● **Required task**
Lay out the rows below as a numbered list, leaving out any blank lines.

--------------------------------

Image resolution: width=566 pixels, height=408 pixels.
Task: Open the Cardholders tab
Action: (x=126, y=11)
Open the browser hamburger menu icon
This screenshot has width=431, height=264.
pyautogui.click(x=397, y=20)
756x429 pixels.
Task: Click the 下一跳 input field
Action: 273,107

--------------------------------

● **Response**
1. Image resolution: width=566 pixels, height=408 pixels.
2. Task: Open the Cardholders tab
3. Action: (x=126, y=11)
4. Open the browser hamburger menu icon
5. This screenshot has width=431, height=264.
6. pyautogui.click(x=397, y=20)
7. 756x429 pixels.
8. Task: Click the 下一跳 input field
9. Action: 273,107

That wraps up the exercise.